╭──

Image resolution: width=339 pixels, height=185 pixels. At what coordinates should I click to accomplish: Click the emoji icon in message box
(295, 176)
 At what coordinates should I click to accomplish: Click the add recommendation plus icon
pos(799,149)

╰──
╭──

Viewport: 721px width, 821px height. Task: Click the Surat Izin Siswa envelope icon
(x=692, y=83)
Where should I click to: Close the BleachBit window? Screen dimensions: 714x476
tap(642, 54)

╰──

* GIVEN EXERCISE: Please give only the rows from the line with "At what coordinates should I click to accomplish: Click the add" to the line with "pos(799,149)" again, substituting "plus button" for "plus icon" and changing nothing else.

* SOLVED EXERCISE:
 At what coordinates should I click to accomplish: Click the add recommendation plus button
pos(799,149)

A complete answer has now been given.